Future perfect simple tense
will have + past participle or a regular verb + ed
is/are going to have + past participle or a regular verb + ed (less common)
I will have done the project by the boss arrives.
She will have been married for 12 years this summer.
He will have done all his exams by next Tuesday.
We use ‚future perfect tense‘ to say that an action will be finished or completed by a certain moment in the future.
We also use it when we want to say that an action will have lasted for some time at a certain point in the future.
Tom is playing tennis from 6pm to 7pm; it’s 6.15 now and Jake wants to call him.
I’ll say to Jake: ‚Wait and call Tom after 7 o’clock.
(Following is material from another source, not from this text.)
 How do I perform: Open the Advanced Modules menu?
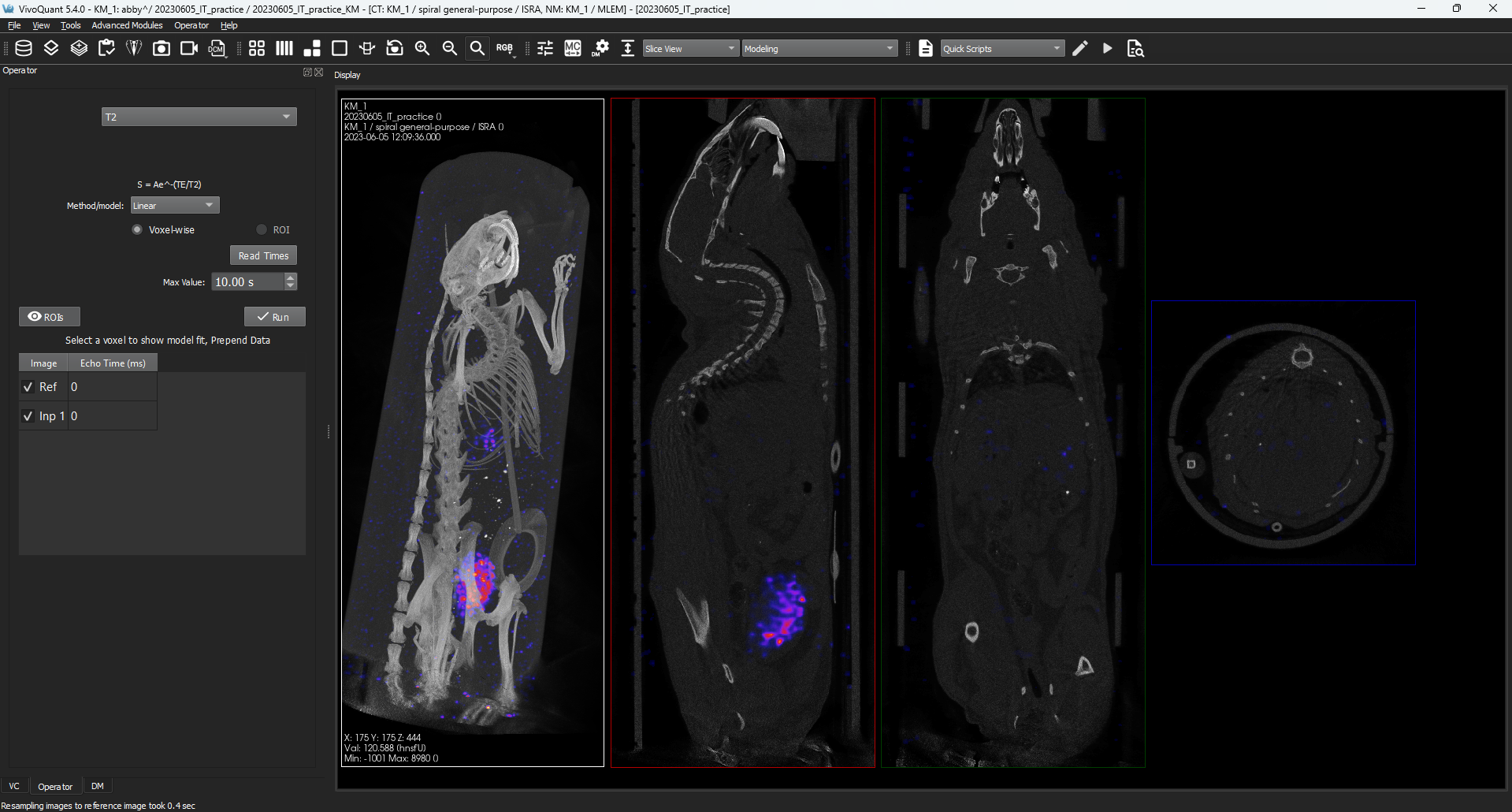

He will have finished playing by then.
Meaning: The action (playing tennis) will be over at 7pm.
Mary bought a house in September 2009, so in September 2013 it will have been 4 years since she bought the house.
Future perfect continuous
will have been + verb + ing
At 6pm tonight she will have been playing the piano for 28 hours.
This September I will have been teaching for 3 years.
We use it when talking about continuous activity into the future.
As with all continuous tenses, it can’t be use with certain verbs.
By next Monday, the new machinery will have been working at 100% output.
If he can keep it up, he will have been swimming for 16 hours at 8pm tonight.
She will have been working there for 3 years next week and still no pay rise.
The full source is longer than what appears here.